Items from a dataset
——
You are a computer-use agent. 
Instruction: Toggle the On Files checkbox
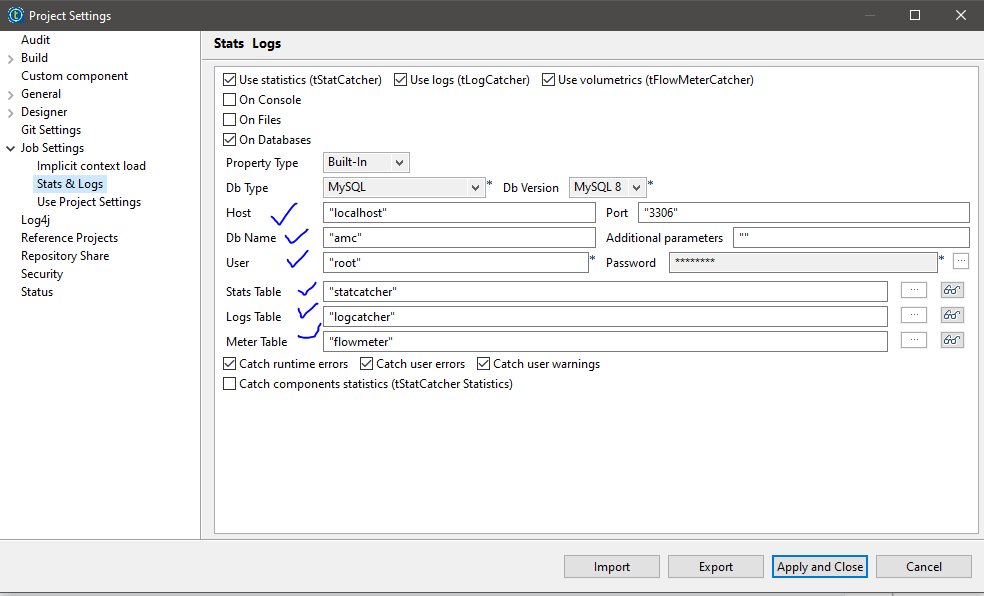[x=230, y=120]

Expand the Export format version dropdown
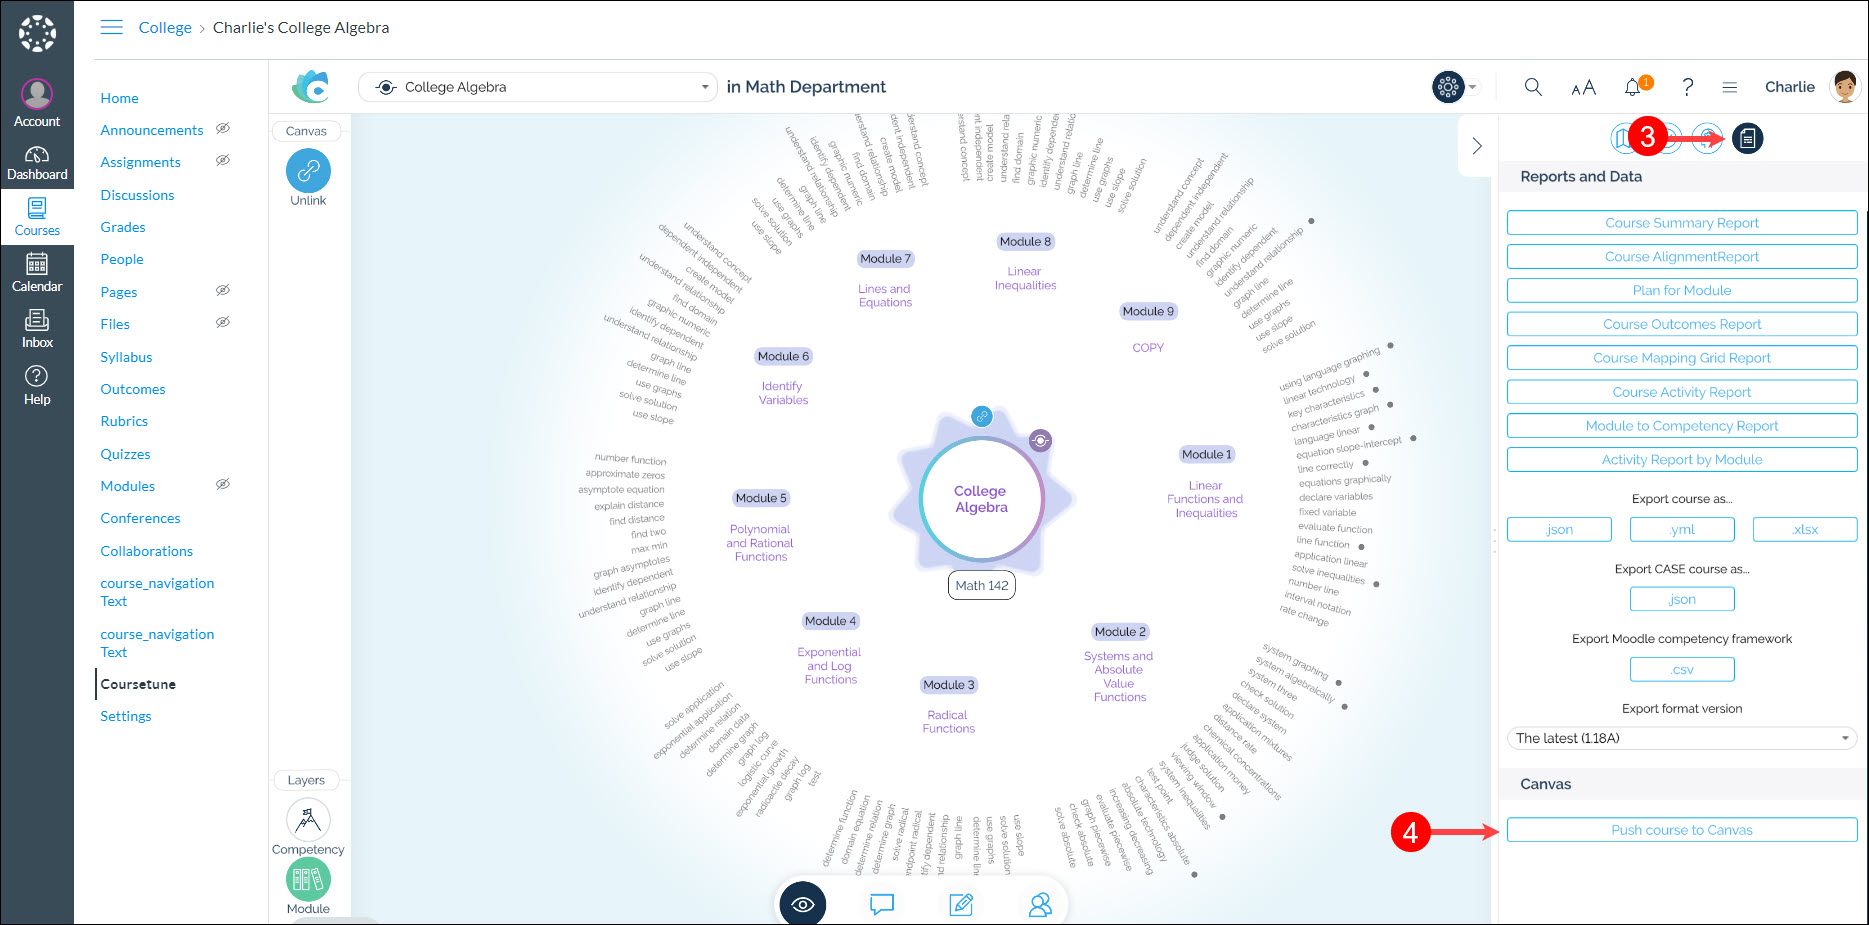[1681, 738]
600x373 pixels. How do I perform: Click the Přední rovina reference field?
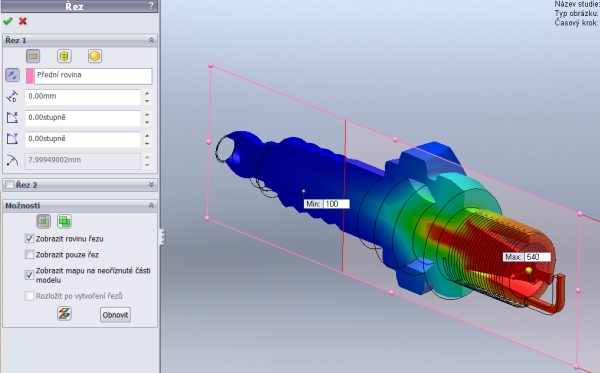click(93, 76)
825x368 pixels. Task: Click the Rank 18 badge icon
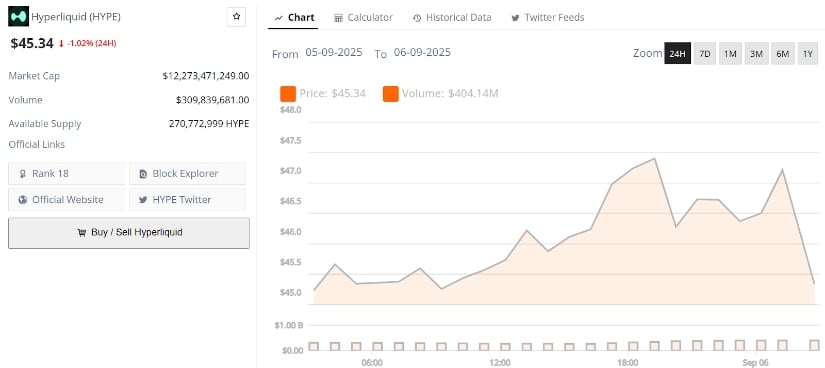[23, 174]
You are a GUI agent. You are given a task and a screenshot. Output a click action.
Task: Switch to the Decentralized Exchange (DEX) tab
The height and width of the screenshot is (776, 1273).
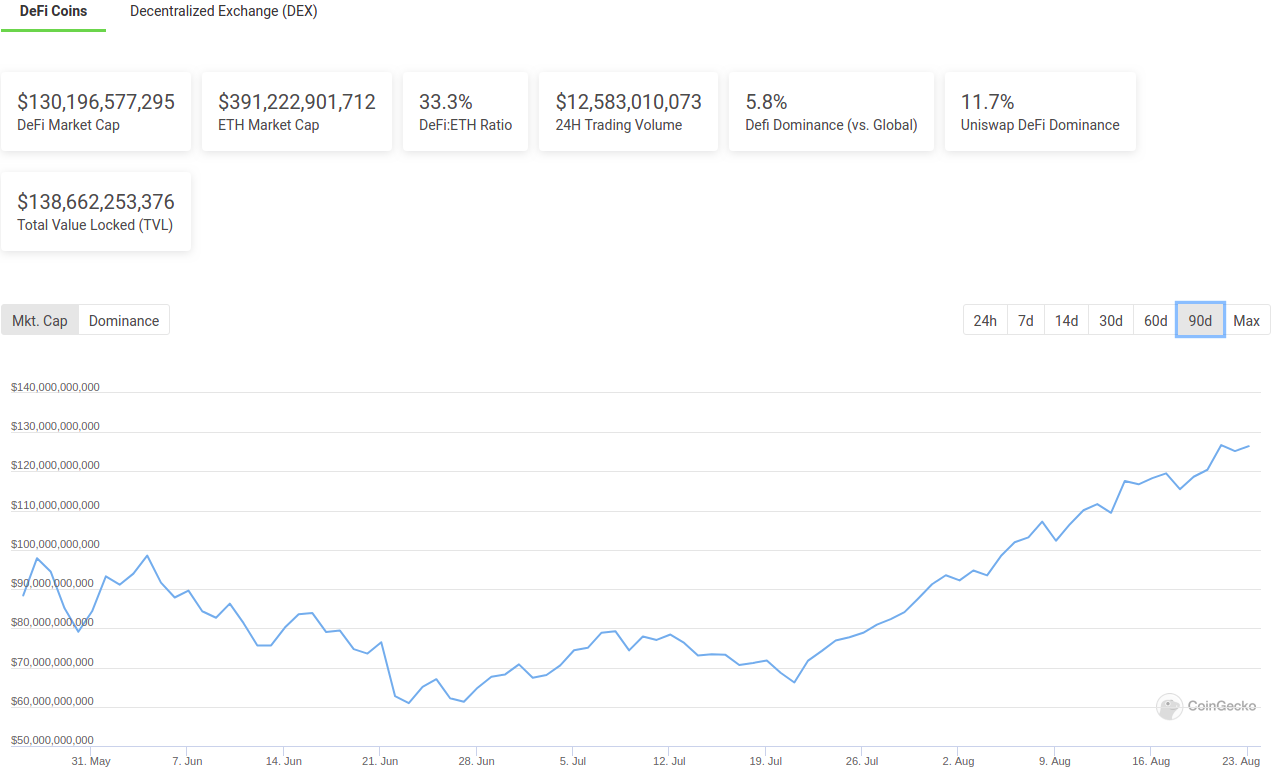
——
What are the lines from the one containing "You are a GUI" through the end of the records? Write them out exactly, leaving out the pictures.

You are a GUI agent. You are given a task and a screenshot. Output a click action.
Task: Switch to the Decentralized Exchange (DEX) tab
The height and width of the screenshot is (776, 1273).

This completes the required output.